Super Mario 64 is such a legendary title; a game that came to define what 3D gaming could and should aim to be. This was the game that showed people exactly how 3D gaming could play on a console and not control like a shit skidding down the toilet bowl. I don’t know if I could ever put into words and articulate successfully what makes this such a magical and brilliant game, so instead, I will start by simply reliving my memories of Super Mario 64 from my childhood.

So back to 1996 and early 1997. To my knowledge, there were two main competing hardware on the console market, vigilantly fighting each other: The Sega Saturn and the Sony Playstation. As someone who grew up in the height of the classic Sega vs Nintendo wars of the early 1990s, I was confused. I pondered to myself “where is Nintendo?” Sure enough though, I started hearing more and more of a new Nintendo console, one that would be more powerful than the Saturn and Playstation, a console they were referring to as the Ultra 64, and eventually, the Nintendo 64 (or N64 for short).

Yup, there's power ups.
Yup, there’s power ups.

As hype surrounding Nintendo’s new console heightened, my own excitement was also reaching boiling point. I started seeing screenshots and images of incoming N64 games and the graphics looked amazing. There was one game though, one clear defining point when I saw not just a new N64 game, but also the very first 3D console game that truly looked exceptional. Sonic was nowhere to be seen, with exception of the mediocre/borderline bad Sonic 3D Blast and other console 3D titles had really failed to wow me. Mario 64 was different though. The graphics were bright and vibrant and control looked so fluid and precise. In retrospect, although slightly odd and dodgy by today’s standards, the N64’s controller and introduction of an analogue stick, was a genius idea. It made Mario 64 the very first 3D platformer that actually worked. It was truly a thing of beauty. I don’t think I’m alone in saying that after Super Mario 64, I never looked at another 3D game in the same way ever again.

So looking past the ‘wow’ factor, what is the gameplay like? Well, it’s simple by today’s standards and yet, it is the game that really set the standards. Its light on plot (and if you’ve played Mario Sunshine, you know this is a good thing), Bowser has kidnapped Princess Peach, you need to rescue her and that’s about it. You have the run of her castle (not a euphemism…) to explore and you need to collect stars, by jumping  through paintings and discover different worlds.

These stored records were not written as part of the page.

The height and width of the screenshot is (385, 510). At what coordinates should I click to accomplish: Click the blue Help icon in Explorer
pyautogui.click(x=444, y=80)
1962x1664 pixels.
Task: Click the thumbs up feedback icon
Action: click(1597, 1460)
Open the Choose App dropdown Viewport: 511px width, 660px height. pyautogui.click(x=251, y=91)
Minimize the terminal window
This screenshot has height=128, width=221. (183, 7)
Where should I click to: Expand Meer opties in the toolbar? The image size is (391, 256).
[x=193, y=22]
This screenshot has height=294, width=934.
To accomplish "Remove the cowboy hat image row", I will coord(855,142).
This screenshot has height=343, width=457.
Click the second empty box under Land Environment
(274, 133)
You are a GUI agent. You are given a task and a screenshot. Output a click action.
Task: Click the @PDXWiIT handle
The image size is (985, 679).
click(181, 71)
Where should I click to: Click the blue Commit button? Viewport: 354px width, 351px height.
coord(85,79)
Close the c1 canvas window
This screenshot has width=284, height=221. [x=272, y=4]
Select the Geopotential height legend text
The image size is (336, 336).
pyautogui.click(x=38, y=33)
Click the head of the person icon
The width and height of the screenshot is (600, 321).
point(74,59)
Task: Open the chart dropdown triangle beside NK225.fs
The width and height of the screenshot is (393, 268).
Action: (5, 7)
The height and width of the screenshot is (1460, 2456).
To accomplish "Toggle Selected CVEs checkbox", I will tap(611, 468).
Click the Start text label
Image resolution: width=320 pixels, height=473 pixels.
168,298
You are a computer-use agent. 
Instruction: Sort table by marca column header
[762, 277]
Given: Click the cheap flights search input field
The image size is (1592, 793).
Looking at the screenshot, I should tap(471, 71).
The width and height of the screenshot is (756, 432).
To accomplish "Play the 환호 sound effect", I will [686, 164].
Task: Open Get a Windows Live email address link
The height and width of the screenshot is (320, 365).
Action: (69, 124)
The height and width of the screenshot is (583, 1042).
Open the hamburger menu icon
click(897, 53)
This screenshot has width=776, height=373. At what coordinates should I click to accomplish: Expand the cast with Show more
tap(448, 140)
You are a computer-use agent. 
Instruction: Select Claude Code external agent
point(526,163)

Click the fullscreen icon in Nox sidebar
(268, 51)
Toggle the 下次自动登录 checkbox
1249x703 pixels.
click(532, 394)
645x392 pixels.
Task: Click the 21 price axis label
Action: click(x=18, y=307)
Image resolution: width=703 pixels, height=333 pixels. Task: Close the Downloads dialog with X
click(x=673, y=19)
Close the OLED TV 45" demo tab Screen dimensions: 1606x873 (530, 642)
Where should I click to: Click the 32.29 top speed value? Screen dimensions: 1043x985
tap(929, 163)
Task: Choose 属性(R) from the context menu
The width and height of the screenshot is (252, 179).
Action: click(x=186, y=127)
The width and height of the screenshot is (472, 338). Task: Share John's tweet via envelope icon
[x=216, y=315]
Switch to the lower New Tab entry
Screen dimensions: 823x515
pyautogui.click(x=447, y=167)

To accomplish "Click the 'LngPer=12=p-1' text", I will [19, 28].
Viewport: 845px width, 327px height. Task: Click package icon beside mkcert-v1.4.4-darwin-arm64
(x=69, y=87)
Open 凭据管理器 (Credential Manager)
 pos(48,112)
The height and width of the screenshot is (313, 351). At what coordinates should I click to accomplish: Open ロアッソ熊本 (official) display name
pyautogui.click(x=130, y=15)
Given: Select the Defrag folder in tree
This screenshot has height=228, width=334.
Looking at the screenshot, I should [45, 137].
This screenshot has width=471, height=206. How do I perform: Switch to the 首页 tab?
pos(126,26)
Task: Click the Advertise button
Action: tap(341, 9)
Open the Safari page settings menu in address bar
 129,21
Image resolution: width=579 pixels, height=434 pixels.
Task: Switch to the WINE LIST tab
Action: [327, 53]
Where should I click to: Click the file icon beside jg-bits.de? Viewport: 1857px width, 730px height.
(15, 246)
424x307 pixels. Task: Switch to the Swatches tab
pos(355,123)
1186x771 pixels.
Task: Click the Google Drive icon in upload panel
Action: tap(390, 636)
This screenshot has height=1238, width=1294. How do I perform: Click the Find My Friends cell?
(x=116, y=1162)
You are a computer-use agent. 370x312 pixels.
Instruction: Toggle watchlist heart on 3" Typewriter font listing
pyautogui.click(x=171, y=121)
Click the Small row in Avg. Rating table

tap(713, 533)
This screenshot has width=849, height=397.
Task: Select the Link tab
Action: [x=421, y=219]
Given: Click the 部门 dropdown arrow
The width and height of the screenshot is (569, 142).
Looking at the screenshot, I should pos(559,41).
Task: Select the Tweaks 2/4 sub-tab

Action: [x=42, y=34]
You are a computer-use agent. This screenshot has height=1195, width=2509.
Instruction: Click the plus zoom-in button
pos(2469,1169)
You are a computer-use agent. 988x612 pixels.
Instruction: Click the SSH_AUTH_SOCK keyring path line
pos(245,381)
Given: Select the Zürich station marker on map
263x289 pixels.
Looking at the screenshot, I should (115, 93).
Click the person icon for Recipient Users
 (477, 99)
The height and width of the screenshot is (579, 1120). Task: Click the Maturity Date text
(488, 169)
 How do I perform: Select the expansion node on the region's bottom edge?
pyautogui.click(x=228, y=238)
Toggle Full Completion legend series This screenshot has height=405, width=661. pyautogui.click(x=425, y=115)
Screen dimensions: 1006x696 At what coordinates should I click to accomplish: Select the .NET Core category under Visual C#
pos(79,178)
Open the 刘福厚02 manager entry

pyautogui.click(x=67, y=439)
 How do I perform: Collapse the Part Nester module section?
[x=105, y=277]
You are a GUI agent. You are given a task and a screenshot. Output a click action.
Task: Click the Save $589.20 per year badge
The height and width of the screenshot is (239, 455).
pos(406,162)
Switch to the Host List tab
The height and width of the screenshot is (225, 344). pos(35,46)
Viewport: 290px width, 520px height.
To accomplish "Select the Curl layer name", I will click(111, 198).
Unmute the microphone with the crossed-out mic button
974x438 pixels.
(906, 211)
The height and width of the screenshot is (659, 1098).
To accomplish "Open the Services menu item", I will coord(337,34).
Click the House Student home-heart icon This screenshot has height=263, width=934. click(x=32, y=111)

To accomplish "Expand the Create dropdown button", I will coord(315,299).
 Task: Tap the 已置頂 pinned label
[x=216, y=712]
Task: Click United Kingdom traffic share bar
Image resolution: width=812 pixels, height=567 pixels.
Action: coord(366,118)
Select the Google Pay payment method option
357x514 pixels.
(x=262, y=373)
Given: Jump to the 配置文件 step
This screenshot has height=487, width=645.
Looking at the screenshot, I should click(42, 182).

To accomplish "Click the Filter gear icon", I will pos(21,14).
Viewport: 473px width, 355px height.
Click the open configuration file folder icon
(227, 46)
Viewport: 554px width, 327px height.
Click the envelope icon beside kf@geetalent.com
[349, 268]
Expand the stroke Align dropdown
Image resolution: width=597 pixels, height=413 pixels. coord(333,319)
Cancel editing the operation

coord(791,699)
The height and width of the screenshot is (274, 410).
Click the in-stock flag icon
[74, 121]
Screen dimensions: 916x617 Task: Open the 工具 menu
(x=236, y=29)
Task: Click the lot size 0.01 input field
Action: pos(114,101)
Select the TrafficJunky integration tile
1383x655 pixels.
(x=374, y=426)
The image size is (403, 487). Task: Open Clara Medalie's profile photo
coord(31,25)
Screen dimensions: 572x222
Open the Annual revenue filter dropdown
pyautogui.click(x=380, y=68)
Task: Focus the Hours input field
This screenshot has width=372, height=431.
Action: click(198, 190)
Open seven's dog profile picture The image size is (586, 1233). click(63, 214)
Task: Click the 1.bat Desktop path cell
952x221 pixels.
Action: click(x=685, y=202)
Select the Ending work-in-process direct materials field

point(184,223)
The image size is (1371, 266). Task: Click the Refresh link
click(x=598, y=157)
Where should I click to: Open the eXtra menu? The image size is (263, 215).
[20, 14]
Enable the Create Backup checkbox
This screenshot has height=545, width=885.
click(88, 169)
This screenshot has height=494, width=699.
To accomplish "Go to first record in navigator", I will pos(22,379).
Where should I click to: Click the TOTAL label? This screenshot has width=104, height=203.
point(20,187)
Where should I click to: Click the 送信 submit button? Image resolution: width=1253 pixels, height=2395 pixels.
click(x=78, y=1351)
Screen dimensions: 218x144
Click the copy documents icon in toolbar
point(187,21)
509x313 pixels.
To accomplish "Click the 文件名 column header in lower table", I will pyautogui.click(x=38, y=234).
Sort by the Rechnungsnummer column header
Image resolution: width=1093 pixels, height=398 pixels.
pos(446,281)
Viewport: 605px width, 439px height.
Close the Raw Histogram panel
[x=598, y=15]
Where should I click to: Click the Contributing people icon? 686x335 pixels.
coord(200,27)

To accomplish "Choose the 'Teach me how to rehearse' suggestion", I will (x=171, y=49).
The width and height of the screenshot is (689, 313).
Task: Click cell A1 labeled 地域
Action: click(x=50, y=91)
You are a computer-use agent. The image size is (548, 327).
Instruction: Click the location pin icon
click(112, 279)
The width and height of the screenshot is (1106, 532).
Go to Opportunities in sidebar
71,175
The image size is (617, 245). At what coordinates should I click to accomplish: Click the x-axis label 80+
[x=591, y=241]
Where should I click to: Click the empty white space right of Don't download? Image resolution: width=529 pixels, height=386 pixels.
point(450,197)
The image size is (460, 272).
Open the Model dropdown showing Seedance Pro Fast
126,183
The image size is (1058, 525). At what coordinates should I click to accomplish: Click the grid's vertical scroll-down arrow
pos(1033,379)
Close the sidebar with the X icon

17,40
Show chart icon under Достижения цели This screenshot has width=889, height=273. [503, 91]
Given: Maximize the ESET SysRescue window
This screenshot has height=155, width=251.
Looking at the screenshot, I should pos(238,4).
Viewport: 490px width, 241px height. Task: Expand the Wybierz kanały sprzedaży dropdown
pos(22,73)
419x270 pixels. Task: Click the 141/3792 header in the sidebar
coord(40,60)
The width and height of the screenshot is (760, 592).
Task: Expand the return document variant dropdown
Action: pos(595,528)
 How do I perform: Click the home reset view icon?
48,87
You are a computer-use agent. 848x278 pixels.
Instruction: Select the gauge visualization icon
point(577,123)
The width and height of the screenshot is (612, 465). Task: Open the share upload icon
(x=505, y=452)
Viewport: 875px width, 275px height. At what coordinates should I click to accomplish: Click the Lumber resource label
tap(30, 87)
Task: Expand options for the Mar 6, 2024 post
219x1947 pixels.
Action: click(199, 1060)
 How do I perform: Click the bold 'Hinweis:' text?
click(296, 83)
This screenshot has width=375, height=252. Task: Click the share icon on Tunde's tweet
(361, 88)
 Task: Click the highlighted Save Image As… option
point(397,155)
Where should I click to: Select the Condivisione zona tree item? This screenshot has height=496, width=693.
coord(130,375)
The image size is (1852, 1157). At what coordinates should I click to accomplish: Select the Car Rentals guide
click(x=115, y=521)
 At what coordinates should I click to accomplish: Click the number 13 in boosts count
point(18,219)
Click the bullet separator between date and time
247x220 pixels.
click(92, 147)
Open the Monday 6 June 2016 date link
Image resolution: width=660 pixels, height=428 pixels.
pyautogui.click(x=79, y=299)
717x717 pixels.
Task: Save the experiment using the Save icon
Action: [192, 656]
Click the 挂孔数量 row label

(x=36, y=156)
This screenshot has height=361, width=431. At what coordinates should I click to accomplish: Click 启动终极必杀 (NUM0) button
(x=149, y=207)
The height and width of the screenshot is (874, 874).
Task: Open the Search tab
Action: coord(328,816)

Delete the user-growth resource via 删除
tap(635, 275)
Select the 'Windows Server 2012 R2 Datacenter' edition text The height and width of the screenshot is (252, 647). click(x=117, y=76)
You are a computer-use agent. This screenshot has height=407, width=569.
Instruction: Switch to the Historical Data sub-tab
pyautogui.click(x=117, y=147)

Variety is the spice of life.
Variety is the spice of life.

Super Mario 64 is a game that is full of stand out moments that gamers still remember 20 years later. Like who can forget their first time playing Bob-Omb Battlefield, exploring the new three-dimensional world and climbing the mountain to find the first boss? Or gliding down the icy slide, whizzing from left to right as you partake in the big penguin race? Those are moments that have stayed with many of us for years and years.

So, how to summarise? Well, in many ways, Super Mario 64 was the N64’s very first flagship title that showcased the brilliance of the N64’s hardware. It told consumers that 3D titles were not awkward and clunky on consoles, because “that’s just how they are”. It told consumers, “this is how a 3D console game should play”. Super Mario 64 came out and obliterated every 3D platformer that preceded it (and many that came after it) in just about every way imaginable. Whilst Sega and many other developers struggled to adapt their games successfully into the 3D, Nintendo demonstrated why they are one of the greatest game developers in the world, by adapting their franchises into the third dimension in such a finesse and perfect way. Super Mario 64 is one of the best games of all time.